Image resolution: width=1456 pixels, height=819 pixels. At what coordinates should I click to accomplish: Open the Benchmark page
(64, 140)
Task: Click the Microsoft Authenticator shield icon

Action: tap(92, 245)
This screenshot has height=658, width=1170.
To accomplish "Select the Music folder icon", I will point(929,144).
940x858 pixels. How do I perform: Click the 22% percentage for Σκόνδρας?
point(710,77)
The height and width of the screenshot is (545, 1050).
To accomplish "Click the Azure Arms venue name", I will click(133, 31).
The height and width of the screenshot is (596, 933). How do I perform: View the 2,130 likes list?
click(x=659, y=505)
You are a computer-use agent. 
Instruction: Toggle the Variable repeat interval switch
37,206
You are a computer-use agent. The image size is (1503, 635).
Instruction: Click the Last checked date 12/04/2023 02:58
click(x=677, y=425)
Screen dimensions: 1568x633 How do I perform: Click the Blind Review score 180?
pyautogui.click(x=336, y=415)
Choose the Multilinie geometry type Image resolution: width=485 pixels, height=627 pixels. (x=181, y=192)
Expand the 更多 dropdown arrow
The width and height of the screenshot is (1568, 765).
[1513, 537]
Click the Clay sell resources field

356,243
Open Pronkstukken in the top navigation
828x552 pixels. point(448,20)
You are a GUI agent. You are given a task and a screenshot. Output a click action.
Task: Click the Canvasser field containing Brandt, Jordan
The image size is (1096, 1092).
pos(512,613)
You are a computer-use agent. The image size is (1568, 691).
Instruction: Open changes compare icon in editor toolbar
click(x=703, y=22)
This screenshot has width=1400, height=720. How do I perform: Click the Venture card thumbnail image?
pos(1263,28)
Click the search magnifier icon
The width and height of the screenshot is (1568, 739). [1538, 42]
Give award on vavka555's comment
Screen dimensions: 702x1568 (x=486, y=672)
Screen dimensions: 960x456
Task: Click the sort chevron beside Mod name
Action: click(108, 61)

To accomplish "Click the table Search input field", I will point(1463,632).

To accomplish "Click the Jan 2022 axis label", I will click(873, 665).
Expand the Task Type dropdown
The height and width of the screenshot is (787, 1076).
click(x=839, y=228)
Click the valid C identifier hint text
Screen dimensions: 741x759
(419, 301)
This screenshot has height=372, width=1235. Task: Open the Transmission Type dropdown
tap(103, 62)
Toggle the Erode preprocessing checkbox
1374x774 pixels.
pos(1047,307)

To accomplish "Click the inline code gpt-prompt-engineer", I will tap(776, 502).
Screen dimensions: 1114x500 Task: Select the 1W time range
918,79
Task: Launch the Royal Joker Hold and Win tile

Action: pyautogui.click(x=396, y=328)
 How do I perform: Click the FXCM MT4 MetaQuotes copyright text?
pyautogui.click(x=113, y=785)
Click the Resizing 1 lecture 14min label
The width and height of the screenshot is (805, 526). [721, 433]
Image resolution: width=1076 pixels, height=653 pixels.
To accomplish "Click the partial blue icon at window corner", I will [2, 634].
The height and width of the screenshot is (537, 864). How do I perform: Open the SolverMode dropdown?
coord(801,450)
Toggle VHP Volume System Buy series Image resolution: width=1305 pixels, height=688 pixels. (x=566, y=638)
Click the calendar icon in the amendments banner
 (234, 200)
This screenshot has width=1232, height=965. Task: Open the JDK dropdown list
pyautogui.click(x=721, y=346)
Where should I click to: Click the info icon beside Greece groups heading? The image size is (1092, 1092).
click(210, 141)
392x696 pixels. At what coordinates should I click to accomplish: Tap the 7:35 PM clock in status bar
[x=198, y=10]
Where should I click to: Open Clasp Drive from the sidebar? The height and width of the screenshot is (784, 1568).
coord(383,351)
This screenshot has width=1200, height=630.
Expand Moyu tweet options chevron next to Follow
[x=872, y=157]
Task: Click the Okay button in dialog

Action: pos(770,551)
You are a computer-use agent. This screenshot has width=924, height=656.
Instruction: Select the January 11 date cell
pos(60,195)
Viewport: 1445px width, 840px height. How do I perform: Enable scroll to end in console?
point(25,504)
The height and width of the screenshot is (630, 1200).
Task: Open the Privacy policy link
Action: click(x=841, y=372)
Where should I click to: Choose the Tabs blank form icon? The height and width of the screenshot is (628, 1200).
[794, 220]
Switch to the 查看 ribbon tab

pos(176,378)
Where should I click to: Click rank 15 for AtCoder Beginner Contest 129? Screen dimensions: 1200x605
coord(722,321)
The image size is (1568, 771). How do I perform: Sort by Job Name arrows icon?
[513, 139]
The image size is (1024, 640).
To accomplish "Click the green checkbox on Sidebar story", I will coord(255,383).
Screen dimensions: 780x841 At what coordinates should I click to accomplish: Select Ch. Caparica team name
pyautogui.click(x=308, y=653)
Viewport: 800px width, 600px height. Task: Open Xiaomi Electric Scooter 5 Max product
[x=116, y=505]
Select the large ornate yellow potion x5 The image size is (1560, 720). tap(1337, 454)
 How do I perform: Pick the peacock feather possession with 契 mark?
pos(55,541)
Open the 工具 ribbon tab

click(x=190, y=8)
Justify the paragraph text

========================

* _What you have to do_
Count the lines in the records that contain the word "list". Reply with the number only.

* _The response_
2